Superior Court of Connecticut
Oct 9, 2019
DBDCV186026529S (Conn. Super. Ct. Oct. 9, 2019)

Opinion

DBDCV186026529S

10-09-2019

Orlando FAJARDO v. Jose Oswaldo MEDINA-GUERRA et al.


UNPUBLISHED OPINION

OPINION

D’Andrea, Robert A., Judge.

The plaintiff, Oswaldo Fajardo ("plaintiff"), has filed a request for leave to amend, pursuant to Practice Book § 10-60 et seq., dated September 6, 2019, along with a memorandum of law in support of said motion. Plaintiff is requesting leave to file an amended complaint, adding two counts, one for common-law recklessness, and one for statutory recklessness, against the defendant operator, Jose Oswaldo Medina-Guerra ("defendant operator"). Both the defendant operator, Jose Oswaldo Medina-Guerra, and defendant, Johana Medina ("defendants"), the owner of the vehicle defendant operator was driving, have filed an objection to plaintiff’s request for leave to amend complaint. The defendants claim that the plaintiff’s amended complaint is time barred by General Statutes § 52-584, as the subject motor vehicle accident occurred on December 14, 2016, and both the common-law recklessness and statutory recklessness allegations do not relate back to the original complaint, as they are new, separate, and distinct causes of action, and are clearly outside of the applicable statute of limitations and should not be permitted.
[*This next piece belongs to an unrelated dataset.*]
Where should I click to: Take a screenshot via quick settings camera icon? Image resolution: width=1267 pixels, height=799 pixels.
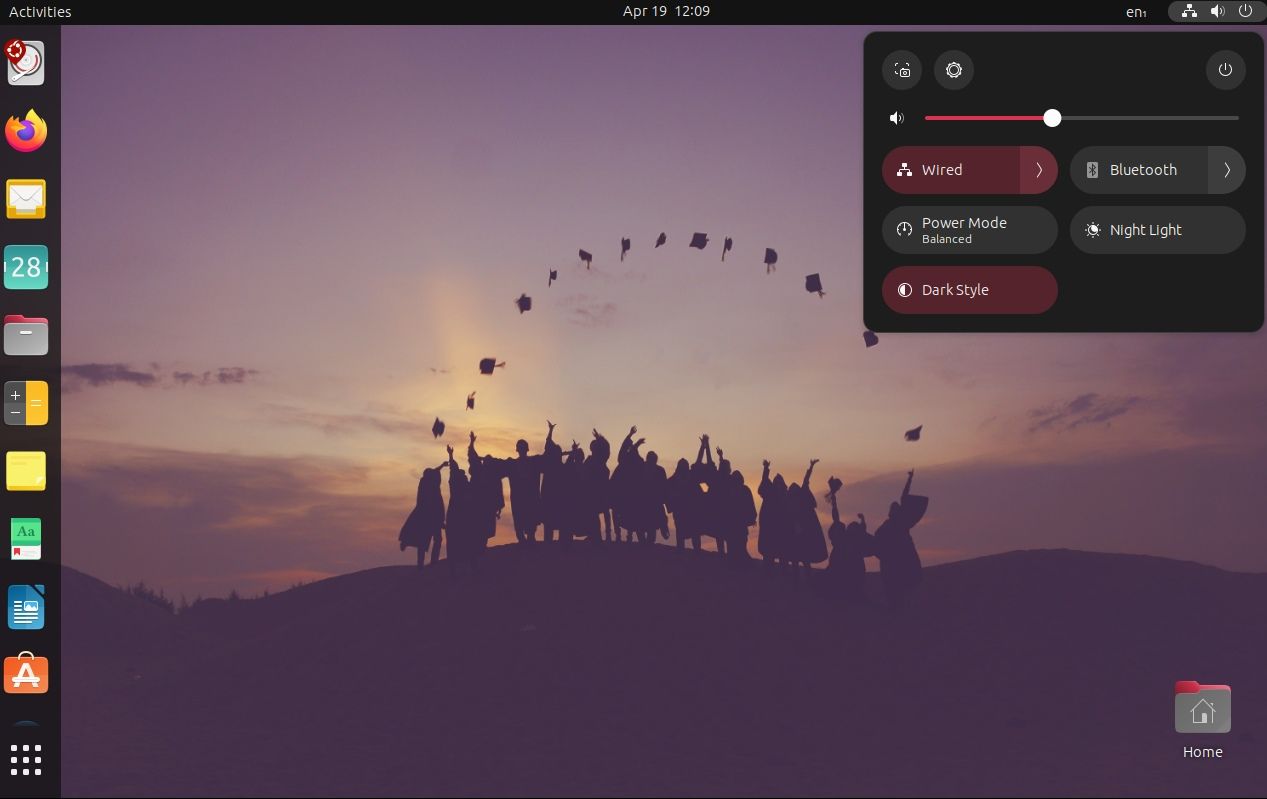901,70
Plaintiff responds that the case law allows the plaintiff to amplify or expand what has already been alleged in support of a cause of action, provided the identity of the cause of action remains substantially the same, which he claims is applicable in this matter.

FACTS

This action stems from a motor vehicle accident which occurred on December 14, 2016. All discovery was completed in this matter, and the case was originally assigned for trial on April 30, 2019. In March 2019, the parties entered into an agreement to arbitrate the case. The case was continued to a second trial date of September 17, 2019. The plaintiff subsequently decided not to proceed with the arbitration, and sought to restore this case to the docket by way of motion dated July 24, 2019. On September 3, 2019 the court granted the plaintiff’s motion to restore the matter to the docket, by agreement of the parties, and counsel for the parties selected a final firm trial date of November 19, 2019. On September 6, 2019, the plaintiff filed a request to amend the complaint, seeking to add two new counts, sounding in common-law recklessness and statutory recklessness against the defendant operator Jose Oswaldo-Medina Guerra. The original complaint was filed on March 20, 2018, and it only alleges a standard negligence complaint.

LEGAL STANDAND

While "[t]he trial court has wide discretion in granting or denying amendments before, during, or after trial." (Internal quotation marks omitted.) Dimmock v. Lawrence & Memorial Hospital, Inc., 286 Conn. 789, 799, 945 A.2d 955 (2008) "[I]t is well settled that an amended complaint relates back to and is treated as filed at the time of the original complaint unless it alleges a new cause of action ... Thus, an amendment cannot allege a new cause of action that would be barred by the statute of limitations if filed independently." (Citation omitted; emphasis omitted.) Miller v. Fishman, 102 Conn.App. 286, 298, 925 A.2d 441 (2007), cert. denied, 285 Conn. 905, 942 A.2d 414 (2008). General Statute § 52-584, states in pertinent part: "No action to recover damages for injury to the person ... caused by negligence, or by reckless or wanton misconduct ... shall be brought but within two years from the date when the injury is first sustained or discovered or in the exercise of reasonable care should have been discovered ..."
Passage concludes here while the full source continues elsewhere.